Pseudophakic Angle Closure In Posterior Chamber Intraocular Lens In The Presence Of Large Soemmering Ring
Published 2025 - 43rd Congress of the ESCRS
Reference: PP01.17 | Type: Poster | DOI: 10.82333/e66p-ra29
Authors: Hnin Hnin Oo 1 , Aaron Wei Wen Ng 1 , Jeanne Joyce Ogle 1 , James Jie Sng Sng 1 , Don Chern Kuok Pek 1 , Yu Qiang Soh 2 , Vernon Khet Yau Yong 1 , Lin Ru Koong* 1
1Ophthalmology,National Healthcare Group Eye Institute, Tan Tock Seng Hospital,Singapore,Singapore, 2Ophthalmology,National Healthcare Group Eye Institute, Woodlands Health Campus,Singapore,Singapore
Purpose
Pseudophakic angle closure is a well-known complication of anterior chamber intraocular lenses (IOL) but is rarely reported with posterior chamber IOLs. This case series describes two cases of angle closure in pseudophakic eyes with posterior chamber IOLs, secondary to a bulky Soemmering ring.
Setting
Both patients were seen and managed at a tertiary hospital in Singapore.
Case 1: A 74-year old Chinese woman presented with a one-week history of right eye pain and headache. She had undergone cataract surgery 10 years earlier.
Case 2: A 69-year old Chinese woman presented with three-months of subacute blurring of vision, five years after cataract surgery.
Neither patient reported any history of trauma.
Methods
On examination, the intraocular pressure (IOP) were 50mmHg in Case 1 and 37 mmHg in Case 2. Case 1 exhibited features of acute angle closure, including a mid-dilated pupil and corneal edema. Both patients had shallow anterior chambers (AC), and gonioscopy revealed synechiae angle closure. Posterior chamber IOLs were present in both patients without evidence of subluxation.
Optic disc cupping was observed, with cup-to-disc ratios of 0.8 and 0.9 in Cases 1 and 2, respectively. Ultrasound biomicroscopy revealed shallow AC, iris bombe, and prominent fibrotic IOL-capsular bag-Soemmering ring complex in both cases.
Results
Both patients were treated with topical glaucoma medications, intravenous acetazolamide, peripheral iridotomies and iridoplasty, but their IOPs remained elevated (22-34mmHg).
Case 1 underwent anterior vitrectomy, IOL explantation, and scleral-fixed IOL implantation. Case 2, initially treated as primary angle closure glaucoma, underwent trabeculectomy, but her post-operative IOP remained high, and the AC was persistently shallow. Aqueous misdirection was suspected, but repeat iridotomy and YAG hyaloidectomy failed to reduce IOP or deepen the AC. She later underwent pars plana vitrectomy and hyaloido-zonula-iridectomy with a large tract created through the Soemmering ring.

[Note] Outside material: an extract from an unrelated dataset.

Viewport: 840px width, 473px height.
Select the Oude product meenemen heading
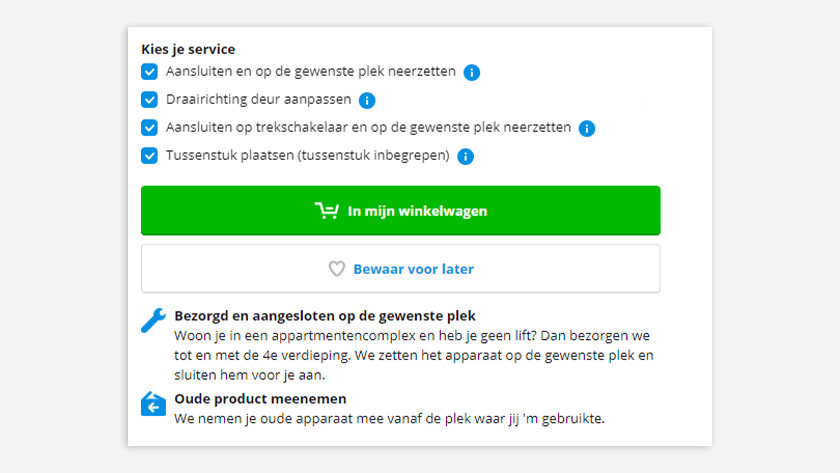point(260,399)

Postoperatively, IOP normalised, and the AC deepened in both cases.
Conclusions
The initial angle closure in both patients was likely caused by the apposition of the fibrotic IOL-capsular bag-Soemmering ring complex against the iris, inducing angle closure through mechanical apposition and pupil block. Both patients required surgical intervention, including explantation of the fibrotic IOL-Soemmering ring complex. The second case highlights that creating a large surgical tract through the Soemmering ring can effectively relieve angle closure.
Secondary angle closure glaucoma, though rare, can occur in pseudophakic eyes with posterior chamber IOLs. Significant Soemmering rings should be considered, and prompt surgical intervention is crucial when IOP remains refractory to medical treatment.